Source passage
Start

This record is a partial extract of the original cable. The full text of the original cable is not available.

UNCLAS SECTION 01 OF 03 HARARE 002632

SIPDIS

USAID/W FOR DCHA/OFDA FOR HAJJAR, KHANDAGLE AND MARX
DCHA/FFP FOR LANDIS, BRAUSE, SKORIC AND PETERSEN
AFR/SA FOR POE AND COPSON
AFR/SD FOR ISALROW AND WHELAN
STATE/INR FOR LESLIE CURTIN AND WILLIAM WOOD
STATE FOR AF/S DELISI AND RAYNOR
NAIROBI FOR DCHA/OFDA/ARO FOR RILEY, MYER AND SMITH
REDSO/ESA/FFP FOR SENYKOFF
GENEVA PLEASE PASS TO UNOCHA, IFRC
PRETORIA FOR USAID/DCHA/FFP FOR DISKIN
DCHA/OFDA FOR BRYAN AND USDA/FAS FOR HELM
ROME PLEASE PASS TO FODAG

E.O. 12958: N/A
TAGS: EAID PREL US ZI
SUBJECT: Field Visit Report to Matebeleland North;
7-9 November 2002

REFS: (A) Harare 2496, (B) Harare 2623

------------
INTRODUCTION
------------

1. This cable summarizes the major findings on the food
security situation in Matebeleland North Province from a
recent field visit conducted to the area by a joint USAID
Food for Peace, Famine Early Warning Service Network
(FEWS NET) and World Food Programme (WFP) team.

End

What to work on
Could you reproduce the cable word for word, starting at "REFS: (A) Harare" and ending at "Programme (WFP) team."?

Source excerpt
Start

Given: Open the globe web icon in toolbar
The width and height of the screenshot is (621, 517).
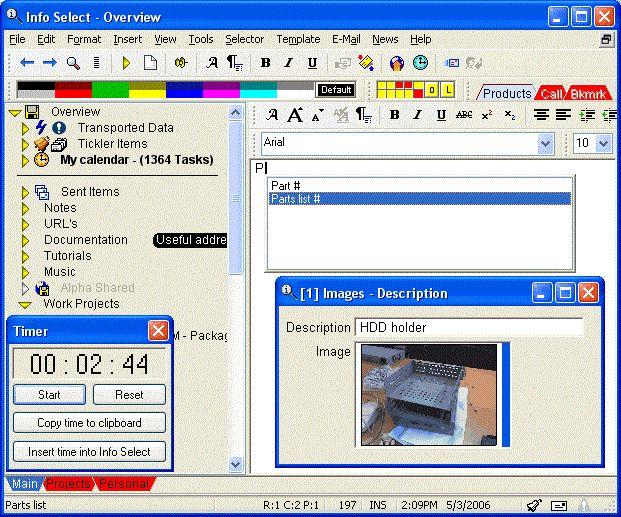Looking at the screenshot, I should (397, 63).
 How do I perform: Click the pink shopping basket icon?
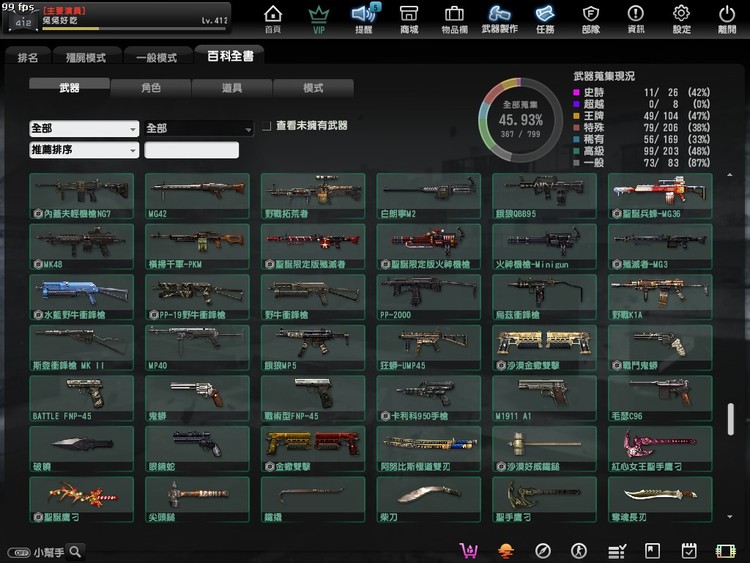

End

Worked answer
REFS: (A) Harare 2496, (B) Harare 2623

------------
INTRODUCTION
------------

1. This cable summarizes the major findings on the food
security situation in Matebeleland North Province from a
recent field visit conducted to the area by a joint USAID
Food for Peace, Famine Early Warning Service Network
(FEWS NET) and World Food Programme (WFP) team.